▸ **Task objective**
Take the data below and copy exactly the lines starting at the one with "Tap mobile phone number 650-555-9874" and finishing at the one with "Task: Switch to the 修改密码 tab", both included.

** Opening Information given block **

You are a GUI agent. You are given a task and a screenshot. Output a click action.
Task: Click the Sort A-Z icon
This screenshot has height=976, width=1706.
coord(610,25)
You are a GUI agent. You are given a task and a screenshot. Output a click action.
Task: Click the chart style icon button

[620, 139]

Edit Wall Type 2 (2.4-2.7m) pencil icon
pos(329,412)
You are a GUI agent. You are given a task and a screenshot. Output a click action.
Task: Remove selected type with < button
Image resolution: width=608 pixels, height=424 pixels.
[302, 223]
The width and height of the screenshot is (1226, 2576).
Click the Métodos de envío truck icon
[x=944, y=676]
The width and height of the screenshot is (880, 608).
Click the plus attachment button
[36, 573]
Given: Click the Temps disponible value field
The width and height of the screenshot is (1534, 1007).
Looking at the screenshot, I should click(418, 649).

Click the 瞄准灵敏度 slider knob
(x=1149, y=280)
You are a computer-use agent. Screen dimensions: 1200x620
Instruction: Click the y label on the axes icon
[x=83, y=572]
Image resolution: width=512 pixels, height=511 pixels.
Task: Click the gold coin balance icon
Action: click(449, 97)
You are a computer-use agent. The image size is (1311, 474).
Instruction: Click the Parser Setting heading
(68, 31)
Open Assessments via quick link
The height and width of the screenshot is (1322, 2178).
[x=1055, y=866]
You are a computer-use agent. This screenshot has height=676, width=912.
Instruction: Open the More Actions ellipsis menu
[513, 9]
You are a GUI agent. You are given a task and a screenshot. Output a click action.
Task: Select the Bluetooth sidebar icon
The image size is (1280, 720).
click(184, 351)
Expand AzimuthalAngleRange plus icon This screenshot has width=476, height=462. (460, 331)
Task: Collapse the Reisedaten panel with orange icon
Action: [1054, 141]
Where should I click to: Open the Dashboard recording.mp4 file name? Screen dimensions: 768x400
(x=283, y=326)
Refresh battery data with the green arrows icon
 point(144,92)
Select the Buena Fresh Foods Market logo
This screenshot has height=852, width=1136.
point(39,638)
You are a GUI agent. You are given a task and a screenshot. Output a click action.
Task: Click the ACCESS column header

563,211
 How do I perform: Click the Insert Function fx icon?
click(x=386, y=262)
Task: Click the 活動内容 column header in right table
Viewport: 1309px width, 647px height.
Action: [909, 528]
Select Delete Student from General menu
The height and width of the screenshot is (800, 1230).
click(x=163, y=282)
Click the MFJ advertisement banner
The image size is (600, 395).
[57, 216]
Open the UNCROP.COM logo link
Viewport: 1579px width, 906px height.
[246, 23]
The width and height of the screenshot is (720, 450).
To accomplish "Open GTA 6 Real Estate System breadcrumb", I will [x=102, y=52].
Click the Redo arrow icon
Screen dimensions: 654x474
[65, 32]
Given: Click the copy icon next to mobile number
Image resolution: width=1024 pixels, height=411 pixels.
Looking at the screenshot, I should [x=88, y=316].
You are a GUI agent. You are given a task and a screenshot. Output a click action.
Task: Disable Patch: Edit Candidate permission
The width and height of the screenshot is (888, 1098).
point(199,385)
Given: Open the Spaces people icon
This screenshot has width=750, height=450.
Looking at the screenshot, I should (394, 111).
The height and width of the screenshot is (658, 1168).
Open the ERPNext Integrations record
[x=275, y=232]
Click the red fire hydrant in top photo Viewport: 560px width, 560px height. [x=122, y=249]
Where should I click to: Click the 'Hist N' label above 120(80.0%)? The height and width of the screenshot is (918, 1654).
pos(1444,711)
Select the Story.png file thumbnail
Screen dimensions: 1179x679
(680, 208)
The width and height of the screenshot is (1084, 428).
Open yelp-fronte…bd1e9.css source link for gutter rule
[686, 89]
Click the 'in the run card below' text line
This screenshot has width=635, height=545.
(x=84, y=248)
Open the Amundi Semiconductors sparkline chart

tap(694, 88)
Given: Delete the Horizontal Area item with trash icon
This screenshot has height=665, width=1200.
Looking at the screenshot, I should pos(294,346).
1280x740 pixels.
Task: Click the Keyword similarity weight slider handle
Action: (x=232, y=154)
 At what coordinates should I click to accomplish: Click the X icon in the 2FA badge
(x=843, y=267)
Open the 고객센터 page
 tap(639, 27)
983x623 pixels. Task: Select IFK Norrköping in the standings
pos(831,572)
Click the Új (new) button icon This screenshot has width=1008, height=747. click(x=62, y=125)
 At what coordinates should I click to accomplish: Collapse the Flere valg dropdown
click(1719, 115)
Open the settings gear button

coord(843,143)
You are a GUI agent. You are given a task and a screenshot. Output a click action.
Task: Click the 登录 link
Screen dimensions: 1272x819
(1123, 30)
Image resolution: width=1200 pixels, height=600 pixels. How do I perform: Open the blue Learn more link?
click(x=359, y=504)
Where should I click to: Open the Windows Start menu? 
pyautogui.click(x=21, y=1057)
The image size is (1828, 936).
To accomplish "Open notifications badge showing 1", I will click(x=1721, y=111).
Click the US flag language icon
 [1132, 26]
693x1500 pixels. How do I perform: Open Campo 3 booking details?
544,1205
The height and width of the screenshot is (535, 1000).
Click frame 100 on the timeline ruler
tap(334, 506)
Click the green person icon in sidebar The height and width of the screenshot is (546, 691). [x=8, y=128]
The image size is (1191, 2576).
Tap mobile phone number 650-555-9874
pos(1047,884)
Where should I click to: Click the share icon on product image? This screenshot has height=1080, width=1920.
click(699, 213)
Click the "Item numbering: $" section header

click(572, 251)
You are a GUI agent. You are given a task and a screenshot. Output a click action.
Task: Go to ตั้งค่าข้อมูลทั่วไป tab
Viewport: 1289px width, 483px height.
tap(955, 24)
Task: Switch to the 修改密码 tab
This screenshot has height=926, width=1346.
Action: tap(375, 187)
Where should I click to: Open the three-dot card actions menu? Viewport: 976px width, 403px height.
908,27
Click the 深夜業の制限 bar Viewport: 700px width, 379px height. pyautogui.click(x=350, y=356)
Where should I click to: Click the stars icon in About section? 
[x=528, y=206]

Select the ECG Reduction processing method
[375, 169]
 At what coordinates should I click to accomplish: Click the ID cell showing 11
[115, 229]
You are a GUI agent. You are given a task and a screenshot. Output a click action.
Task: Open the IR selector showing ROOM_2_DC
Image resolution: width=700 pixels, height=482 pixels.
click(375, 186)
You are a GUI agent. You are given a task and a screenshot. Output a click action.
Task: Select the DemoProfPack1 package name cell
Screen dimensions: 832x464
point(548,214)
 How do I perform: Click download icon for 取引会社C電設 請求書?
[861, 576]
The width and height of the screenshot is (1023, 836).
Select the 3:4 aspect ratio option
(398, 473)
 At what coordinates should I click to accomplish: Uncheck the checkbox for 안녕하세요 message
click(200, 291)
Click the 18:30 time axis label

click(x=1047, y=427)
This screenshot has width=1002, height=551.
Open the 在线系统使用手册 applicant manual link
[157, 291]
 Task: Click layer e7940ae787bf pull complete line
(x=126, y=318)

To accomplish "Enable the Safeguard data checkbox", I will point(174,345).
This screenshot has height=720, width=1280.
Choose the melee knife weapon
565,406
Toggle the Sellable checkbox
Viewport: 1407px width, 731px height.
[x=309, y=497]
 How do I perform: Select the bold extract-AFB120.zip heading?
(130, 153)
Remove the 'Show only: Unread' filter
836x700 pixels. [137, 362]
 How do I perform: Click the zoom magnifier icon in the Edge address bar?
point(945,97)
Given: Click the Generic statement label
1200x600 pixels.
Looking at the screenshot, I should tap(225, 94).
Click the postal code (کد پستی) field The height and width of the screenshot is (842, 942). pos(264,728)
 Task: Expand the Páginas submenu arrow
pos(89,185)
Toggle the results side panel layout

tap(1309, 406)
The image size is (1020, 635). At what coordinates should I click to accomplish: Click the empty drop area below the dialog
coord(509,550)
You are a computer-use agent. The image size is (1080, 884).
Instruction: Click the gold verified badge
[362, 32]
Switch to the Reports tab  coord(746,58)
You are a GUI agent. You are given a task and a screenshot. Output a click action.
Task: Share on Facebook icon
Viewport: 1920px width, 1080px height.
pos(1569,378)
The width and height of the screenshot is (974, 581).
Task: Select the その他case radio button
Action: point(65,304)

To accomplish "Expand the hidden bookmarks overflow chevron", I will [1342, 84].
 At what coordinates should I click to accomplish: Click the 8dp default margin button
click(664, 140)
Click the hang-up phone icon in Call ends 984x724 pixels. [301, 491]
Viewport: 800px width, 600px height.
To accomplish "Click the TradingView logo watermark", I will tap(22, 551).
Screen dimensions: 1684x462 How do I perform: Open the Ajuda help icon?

** Closing Information given block **

▸ **Task response**
Tap mobile phone number 650-555-9874
pos(1047,884)
Where should I click to: Click the share icon on product image? This screenshot has height=1080, width=1920.
click(699, 213)
Click the "Item numbering: $" section header

click(572, 251)
You are a GUI agent. You are given a task and a screenshot. Output a click action.
Task: Go to ตั้งค่าข้อมูลทั่วไป tab
Viewport: 1289px width, 483px height.
tap(955, 24)
Task: Switch to the 修改密码 tab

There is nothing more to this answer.